It’s Friday and you’re prepared for the start of the weekend rush. Fully staffed, both front of house and back. The kitchen is prepped and ready with all of your signature menu items and bestsellers. Everything’s perfect—until the Friday dinner traffic just trickles in. Your regulars arrive, but where’s the crowd?
Don’t let this scenario happen to you during Lent, which begins Feb. 10. Datassential says 26 percent of consumers observe Lent, and 41 percent of those consumers eat fish on Fridays instead of meat. If seafood and other meatless offerings aren’t on your Lent menu, you could miss out. Adding the right items and then marketing them are ways you can appeal to all customers—your regulars, occasional diners, and walk-ins.
Whether it’s promotions or limited-time offers (LTOs), make sure your message gets out and your menu is on-brand. If you have a sandwich menu, consider a fish burger or fried-fish sandwich. If your specialty is Italian, shrimp scampi or clam risotto may be a solid Lent option. The point is to enhance your menu, appealing to customers who observe Lent while also maintaining the signature foods you’re known for.
Although fish-fry dinners, fried shrimp, and salmon dishes are customer favourites (Technomic 2015), there are lots of creative ideas you can apply if it’s better suited to your restaurant. Don’t overlook crabcakes, lobster, crayfish, or even sushi if it matches your brand and your kitchen’s comfort zone.
But don’t just offer seafood, sell it by getting the word out early and often. Start with menu inserts, table tents, or window signs that build an appetite for your upcoming Lent specials. You could even distribute menus to local churches or place ads in their weekly bulletins to create anticipation.
Then, turn to social media to create a buzz. Catchy hashtags (#jointhegrouper, #hightide, or #oceancatch), a text-message campaign, or an email blast can remind customers who have visited before to come in and try your Lent specials. Remind them that this is the one time all year you’ll be offering a certain dish, building sense of urgency that build business.
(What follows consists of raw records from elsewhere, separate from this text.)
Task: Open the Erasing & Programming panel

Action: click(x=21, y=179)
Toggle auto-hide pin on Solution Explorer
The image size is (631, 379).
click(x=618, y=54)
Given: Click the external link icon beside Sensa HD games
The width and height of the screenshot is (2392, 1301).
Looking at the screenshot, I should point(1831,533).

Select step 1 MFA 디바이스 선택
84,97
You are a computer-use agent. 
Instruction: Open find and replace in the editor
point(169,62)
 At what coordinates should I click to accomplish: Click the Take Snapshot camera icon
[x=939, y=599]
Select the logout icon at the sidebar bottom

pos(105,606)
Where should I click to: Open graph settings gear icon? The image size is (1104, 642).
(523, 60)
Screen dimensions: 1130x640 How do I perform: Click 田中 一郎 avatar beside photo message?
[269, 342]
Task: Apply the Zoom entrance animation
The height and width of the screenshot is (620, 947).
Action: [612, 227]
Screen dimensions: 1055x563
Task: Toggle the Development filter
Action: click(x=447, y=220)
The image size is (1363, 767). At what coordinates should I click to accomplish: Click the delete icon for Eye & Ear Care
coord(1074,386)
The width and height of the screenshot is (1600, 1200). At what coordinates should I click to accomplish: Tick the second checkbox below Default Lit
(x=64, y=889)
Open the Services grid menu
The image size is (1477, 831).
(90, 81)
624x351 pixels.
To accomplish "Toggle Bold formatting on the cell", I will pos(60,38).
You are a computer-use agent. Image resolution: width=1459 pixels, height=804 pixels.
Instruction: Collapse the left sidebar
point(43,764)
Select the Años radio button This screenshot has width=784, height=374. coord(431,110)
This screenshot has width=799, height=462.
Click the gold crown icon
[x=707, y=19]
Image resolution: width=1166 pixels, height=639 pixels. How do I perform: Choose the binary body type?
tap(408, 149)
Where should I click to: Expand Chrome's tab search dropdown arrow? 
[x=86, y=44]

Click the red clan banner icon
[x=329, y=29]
And once they’re seated around your tables, appealing menu language can seal the deal. Mentioning globally-inspired flavours, wild-caught varieties, or bold cooking styles (pan seared, cold smoked, or fire roasted) appeals to a sense of adventure.
Datassentials research estimates that seafood sales jump by more than 20 percent during Lent. It’s something that customers expect. In fact, 74 percent of those who observe Lent say it’s important that restaurants offer specials on Lent meals. That makes it a prime time to add seafood to the menu, or to try out new offerings that may appeal during Lent and beyond.
One way to build a long-term connection is by appealing to healthier eating. Many people choose the start of a new year as a time to commit to better eating. LYFE Kitchen (LYFE stands for Love Your Food Everyday) notes that 45 percent of all consumers eat to enhance their well-being, so telling them about your seafood menu in those terms could drive success. LYFE offers mahi fish tacos, blackened mahi, grilled salmon and more for diners looking to eat healthier.
And authoritynutrition.com backs this up with 11 Evidence-Based Health Benefits of Eating Fish, and the Journal of the American Medial Association says eating 8 oz. of seafood at least once a week reduces the risk of heart disease by 36 percent.
Customers are not only concerned about their health, but also the health of the planet. If it applies to your seafood menu, mention sustainable food sourcing, local sourcing, or your commitment to sound environmental practices. Using phrases like “wild-caught, “local,” “certified,” or “pure water/pristine environment,” you can assure customers of your commitment to sustainability and great dining.
Once you have them hooked on your Lent specials, customers will visit again—perhaps to sample your meatless Monday offerings or to try other sections of your menu. Those foods you introduce or promote during Lent can pay dividends all year long.